To do
Give again, word for word, each line from the top of the listing through the line that holds "Click the highlighted".

Available data
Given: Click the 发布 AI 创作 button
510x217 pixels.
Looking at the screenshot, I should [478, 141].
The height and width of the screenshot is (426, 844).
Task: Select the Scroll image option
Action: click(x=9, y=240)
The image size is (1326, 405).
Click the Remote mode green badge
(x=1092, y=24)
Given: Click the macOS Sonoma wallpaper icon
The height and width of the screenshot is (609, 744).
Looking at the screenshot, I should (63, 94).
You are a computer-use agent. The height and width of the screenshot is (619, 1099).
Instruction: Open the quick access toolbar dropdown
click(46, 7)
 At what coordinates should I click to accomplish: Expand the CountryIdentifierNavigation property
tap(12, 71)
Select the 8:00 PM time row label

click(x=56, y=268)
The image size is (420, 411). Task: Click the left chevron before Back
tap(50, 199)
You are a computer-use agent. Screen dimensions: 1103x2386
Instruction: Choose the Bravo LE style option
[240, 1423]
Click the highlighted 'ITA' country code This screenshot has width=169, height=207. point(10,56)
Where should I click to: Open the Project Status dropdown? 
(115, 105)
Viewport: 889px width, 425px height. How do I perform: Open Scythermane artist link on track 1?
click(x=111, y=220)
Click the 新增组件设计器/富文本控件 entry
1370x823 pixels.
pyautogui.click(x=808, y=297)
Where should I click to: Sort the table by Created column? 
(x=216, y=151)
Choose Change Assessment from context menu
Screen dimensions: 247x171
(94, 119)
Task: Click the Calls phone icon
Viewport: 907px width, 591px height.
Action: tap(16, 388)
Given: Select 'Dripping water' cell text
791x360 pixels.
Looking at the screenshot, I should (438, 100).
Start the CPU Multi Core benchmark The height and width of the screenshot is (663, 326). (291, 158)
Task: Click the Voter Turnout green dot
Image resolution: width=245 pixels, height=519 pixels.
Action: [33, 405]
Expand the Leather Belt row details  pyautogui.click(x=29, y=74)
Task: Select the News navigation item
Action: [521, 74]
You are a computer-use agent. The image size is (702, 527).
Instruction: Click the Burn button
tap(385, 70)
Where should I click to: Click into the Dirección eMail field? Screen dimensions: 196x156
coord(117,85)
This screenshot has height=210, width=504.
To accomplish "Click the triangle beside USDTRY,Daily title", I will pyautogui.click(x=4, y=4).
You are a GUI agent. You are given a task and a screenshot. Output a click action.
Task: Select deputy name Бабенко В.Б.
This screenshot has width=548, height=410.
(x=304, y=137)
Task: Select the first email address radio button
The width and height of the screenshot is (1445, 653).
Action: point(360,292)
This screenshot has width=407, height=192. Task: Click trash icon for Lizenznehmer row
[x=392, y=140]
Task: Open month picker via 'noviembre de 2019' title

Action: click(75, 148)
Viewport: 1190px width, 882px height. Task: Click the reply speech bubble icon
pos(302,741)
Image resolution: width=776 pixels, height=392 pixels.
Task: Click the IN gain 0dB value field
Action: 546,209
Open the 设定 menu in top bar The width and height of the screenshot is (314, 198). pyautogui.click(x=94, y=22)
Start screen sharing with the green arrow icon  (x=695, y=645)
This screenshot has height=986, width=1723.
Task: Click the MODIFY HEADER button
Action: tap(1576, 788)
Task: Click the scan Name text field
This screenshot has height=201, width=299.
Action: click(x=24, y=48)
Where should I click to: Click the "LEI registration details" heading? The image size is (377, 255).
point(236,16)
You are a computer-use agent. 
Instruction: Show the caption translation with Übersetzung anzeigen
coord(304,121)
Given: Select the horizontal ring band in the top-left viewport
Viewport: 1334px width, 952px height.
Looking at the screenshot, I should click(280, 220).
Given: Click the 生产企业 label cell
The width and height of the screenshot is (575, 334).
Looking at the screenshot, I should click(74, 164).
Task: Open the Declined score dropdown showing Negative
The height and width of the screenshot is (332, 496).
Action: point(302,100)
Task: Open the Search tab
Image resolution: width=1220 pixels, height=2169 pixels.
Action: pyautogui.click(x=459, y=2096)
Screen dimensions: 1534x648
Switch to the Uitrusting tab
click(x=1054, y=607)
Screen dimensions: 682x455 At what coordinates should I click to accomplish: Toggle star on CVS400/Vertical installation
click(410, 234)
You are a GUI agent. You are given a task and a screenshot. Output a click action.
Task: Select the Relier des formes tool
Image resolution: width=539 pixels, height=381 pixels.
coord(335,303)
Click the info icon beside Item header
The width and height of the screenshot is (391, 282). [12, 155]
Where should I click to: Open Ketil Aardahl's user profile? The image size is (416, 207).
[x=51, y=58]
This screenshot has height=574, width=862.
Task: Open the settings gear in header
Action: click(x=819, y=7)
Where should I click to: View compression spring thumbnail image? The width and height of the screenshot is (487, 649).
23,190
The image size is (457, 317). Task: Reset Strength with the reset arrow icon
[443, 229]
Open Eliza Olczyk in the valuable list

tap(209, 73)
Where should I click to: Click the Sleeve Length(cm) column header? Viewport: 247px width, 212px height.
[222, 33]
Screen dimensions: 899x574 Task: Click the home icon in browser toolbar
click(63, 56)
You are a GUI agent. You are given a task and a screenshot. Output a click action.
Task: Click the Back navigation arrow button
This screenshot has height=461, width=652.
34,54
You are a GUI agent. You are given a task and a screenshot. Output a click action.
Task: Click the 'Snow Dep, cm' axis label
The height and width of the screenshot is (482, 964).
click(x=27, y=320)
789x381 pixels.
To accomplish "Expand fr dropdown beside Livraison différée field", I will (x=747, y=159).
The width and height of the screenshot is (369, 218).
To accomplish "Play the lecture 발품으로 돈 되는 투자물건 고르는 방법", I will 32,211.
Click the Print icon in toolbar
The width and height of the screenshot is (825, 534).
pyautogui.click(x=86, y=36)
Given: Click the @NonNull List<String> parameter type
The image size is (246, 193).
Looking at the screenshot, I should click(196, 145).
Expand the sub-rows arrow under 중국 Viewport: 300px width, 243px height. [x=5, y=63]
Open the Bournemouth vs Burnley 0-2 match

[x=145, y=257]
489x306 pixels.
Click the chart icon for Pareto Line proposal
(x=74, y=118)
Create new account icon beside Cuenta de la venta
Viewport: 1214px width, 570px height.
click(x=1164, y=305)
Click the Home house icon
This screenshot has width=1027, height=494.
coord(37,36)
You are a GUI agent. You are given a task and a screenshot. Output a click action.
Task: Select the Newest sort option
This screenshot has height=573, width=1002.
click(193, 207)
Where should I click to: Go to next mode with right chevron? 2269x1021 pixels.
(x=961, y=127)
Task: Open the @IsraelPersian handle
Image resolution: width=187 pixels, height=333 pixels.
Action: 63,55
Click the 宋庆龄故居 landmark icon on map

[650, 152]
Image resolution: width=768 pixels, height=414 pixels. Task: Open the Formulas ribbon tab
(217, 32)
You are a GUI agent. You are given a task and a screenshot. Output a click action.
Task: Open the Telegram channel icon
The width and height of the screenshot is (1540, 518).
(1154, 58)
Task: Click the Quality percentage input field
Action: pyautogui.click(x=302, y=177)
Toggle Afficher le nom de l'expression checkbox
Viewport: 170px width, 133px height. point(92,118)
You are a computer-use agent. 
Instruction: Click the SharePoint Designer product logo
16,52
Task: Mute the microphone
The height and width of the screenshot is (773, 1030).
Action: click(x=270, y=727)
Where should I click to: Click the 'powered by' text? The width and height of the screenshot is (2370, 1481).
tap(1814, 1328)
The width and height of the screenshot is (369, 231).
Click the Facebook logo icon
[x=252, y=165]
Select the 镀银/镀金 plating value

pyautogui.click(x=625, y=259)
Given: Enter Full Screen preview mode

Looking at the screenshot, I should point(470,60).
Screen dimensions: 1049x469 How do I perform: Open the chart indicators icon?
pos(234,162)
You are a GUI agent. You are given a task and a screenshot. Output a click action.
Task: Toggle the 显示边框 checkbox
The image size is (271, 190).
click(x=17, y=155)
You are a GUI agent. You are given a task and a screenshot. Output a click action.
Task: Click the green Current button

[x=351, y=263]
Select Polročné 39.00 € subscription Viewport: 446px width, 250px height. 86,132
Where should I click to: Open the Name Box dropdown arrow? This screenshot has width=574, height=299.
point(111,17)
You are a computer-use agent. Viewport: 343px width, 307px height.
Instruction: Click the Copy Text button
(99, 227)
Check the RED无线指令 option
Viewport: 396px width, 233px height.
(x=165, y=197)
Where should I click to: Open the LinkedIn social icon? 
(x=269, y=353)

Solution for this task
Given: Click the 发布 AI 创作 button
510x217 pixels.
Looking at the screenshot, I should [478, 141].
The height and width of the screenshot is (426, 844).
Task: Select the Scroll image option
Action: click(x=9, y=240)
The image size is (1326, 405).
Click the Remote mode green badge
(x=1092, y=24)
Given: Click the macOS Sonoma wallpaper icon
The height and width of the screenshot is (609, 744).
Looking at the screenshot, I should (63, 94).
You are a computer-use agent. The height and width of the screenshot is (619, 1099).
Instruction: Open the quick access toolbar dropdown
click(46, 7)
 At what coordinates should I click to accomplish: Expand the CountryIdentifierNavigation property
tap(12, 71)
Select the 8:00 PM time row label

click(x=56, y=268)
The image size is (420, 411). Task: Click the left chevron before Back
tap(50, 199)
You are a computer-use agent. Screen dimensions: 1103x2386
Instruction: Choose the Bravo LE style option
[240, 1423]
Click the highlighted 'ITA' country code This screenshot has width=169, height=207. point(10,56)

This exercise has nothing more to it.